Por que Kafka? Quais são as suas impressões gerais? Qual é a composição dos clusters? Sob o corte - uma dúzia de perguntas curtas para Levon Avakyan, responsável pela confiabilidade, arquitetura de aplicativos, infraestrutura e produção na Wargaming.
- Como você escolheu Kafka? O que foi usado antes? Quais alternativas foram consideradas?Não é uma pergunta muito correta em relação ao desenvolvimento do tanque. O Apache Kafka já era usado na empresa para as necessidades do nosso Data Warehouse e, inicialmente, havia uma tarefa de integração, e só então vimos que o Kafka pode ser usado para diferentes tarefas.
- Quantos eventos são gerados pelo seu cluster de jogos?Um cluster de tanques é um cluster de clusters, o sistema é distribuído e gera eventos em diferentes Kafka. Todos os clusters geram uma média de 12 mil mensagens, com picos de aproximadamente 30 mil mensagens por segundo.
- E quantos clusters você possui e qual é a composição deles?O maior cluster central consiste em cinco nós de ferro. Clusters menores que atendem apenas a periféricos de tanques têm cerca de três nós cada, mais máquinas virtuais. Temos quatro grupos locais para a região da CEI.
- Quantos produtores e consumidores você é? Quais são as taxas de leitura / gravação?Boa pergunta Para Kafka periférico local, o produtor é um - um cluster de tanques e há dezenas de consumidores. Por taxas: até 75 mil mensagens por segundo são gravadas no cluster central, em média 12 mil, nas locais até sete mil e em média três mil.

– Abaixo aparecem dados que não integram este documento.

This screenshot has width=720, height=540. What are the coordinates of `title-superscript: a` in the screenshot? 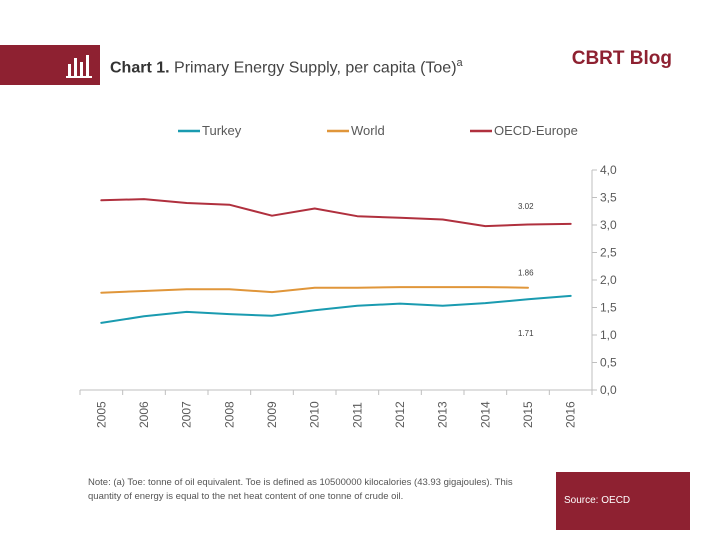 It's located at (460, 63).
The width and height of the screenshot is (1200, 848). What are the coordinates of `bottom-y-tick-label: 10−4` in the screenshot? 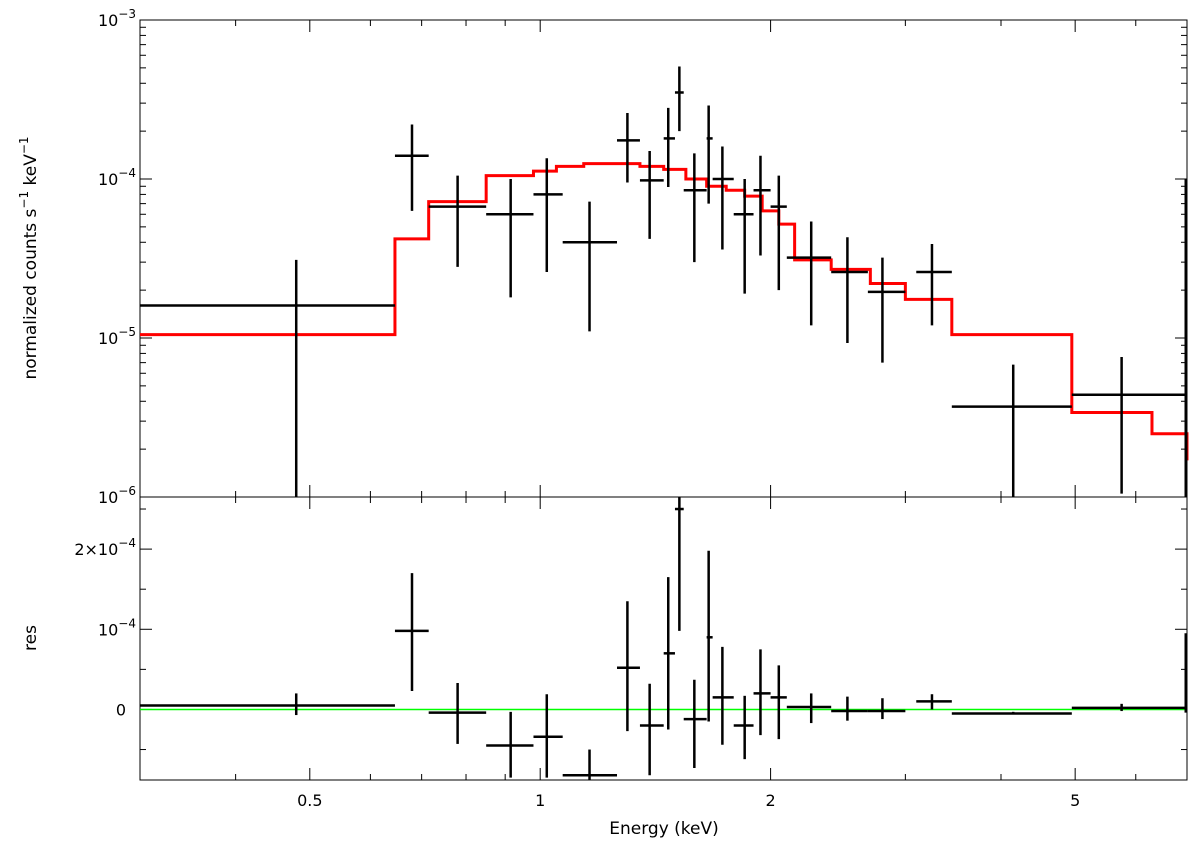 It's located at (117, 628).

- Como grandes eventos você escreve em Kafka? Existem prazos de entrega?Limite de 1 MB - ninguém mais perguntou. Existem restrições quanto ao prazo de entrega para alguns consumidores, para outros não. Alguns leem uma vez por semana.
- Você encontrou algum recurso interessante e erro ao fragmentar ou replicar?Perda de dados enfrentada durante a reeleição devido a configurações de tópico. Reeleição suja foi permitida e o ISR errado foi escolhido.
- E aconteceu contra um disco ou rede?Eles não descansavam na rede, temos interfaces de rede de 10 Gb. Eles também não descansaram no disco. Descansou nos descritores de arquivo finalizados. A estabilidade veio após uma atualização do java-1.7.0-openjdk-1.7.0.55-2.4.7.1.el6_5.x86_64 para o jdk1.8.0_66-1.8.0_66-fcs.x86_64.
- Que sobrecarga a JVM traz com Kafka? É necessária a configuração especial do gc? Quanta memória uma instância consome no seu caso?12 GB de memória são alocados, tudo o resto é padrão.
- Você teve que usar algum recurso especial do Kafka? Compactação de log?Utilizou a compactação de log para alguns tópicos, mas não para o projeto World of Tanks. Incluído em tópicos específicos, mas o resultado não é claro, ninguém deu feedback. Offsets.retention.minutes também foi aumentado para sete dias, para que os concierges que liam uma vez por semana continuassem a ler de onde pararam.
- Quais bibliotecas Python foram usadas para trabalhar com Kafka? Do que você gostou?Apenas um dos
meus relatórios sobre o Moscow Python Conf ++ será sobre a experiência de usar várias bibliotecas Python para Kafka no WoT. Nosso ativo é Kafka-python, confluent-kafka-python, aiokafka. Cada uma dessas bibliotecas tem seus prós e contras.
- O que você diria sobre as vantagens e desvantagens do armazenamento baseado em arquivo em comparação com a memória? Para que tipos de tarefas você recomendaria uma ou outra?Aqui o princípio é simples. No sistema de arquivos, é mais confiável, mas mais lento. A memória é mais rápida, mas a confiabilidade é menor. Além disso, uma limitação importante no volume: você pode armazenar terabytes no sistema de arquivos, mas ainda usamos gigabytes na memória. A partir daqui, você pode fantasiar muito, a partir de uma implementação específica.
Com base no acima exposto: se você precisar rapidamente, o volume é pequeno e a segurança não é importante; depois, na memória, caso contrário, analisamos os arquivos.
- Impressões gerais de Kafka? Se você fizesse a mesma tarefa agora, deixaria Kafka ou procuraria outras soluções?O Kafka é uma ferramenta boa e simples para fornecer acesso externo a grandes quantidades de dados, que podem ser processados lentamente para diferentes fins, por equipes diferentes em locais diferentes. No WoT, temos muitas ferramentas diferentes para resolver nossos problemas; portanto, onde é apropriado escolher Kafka, escolhemos Kafka; caso contrário, examinamos outras ferramentas.
Novamente, se você estiver interessado nos detalhes de nossa experiência com Kafka, venha para minha palestra no
Moscow Python Conf ++ . Espero que muitos achem interessante e útil.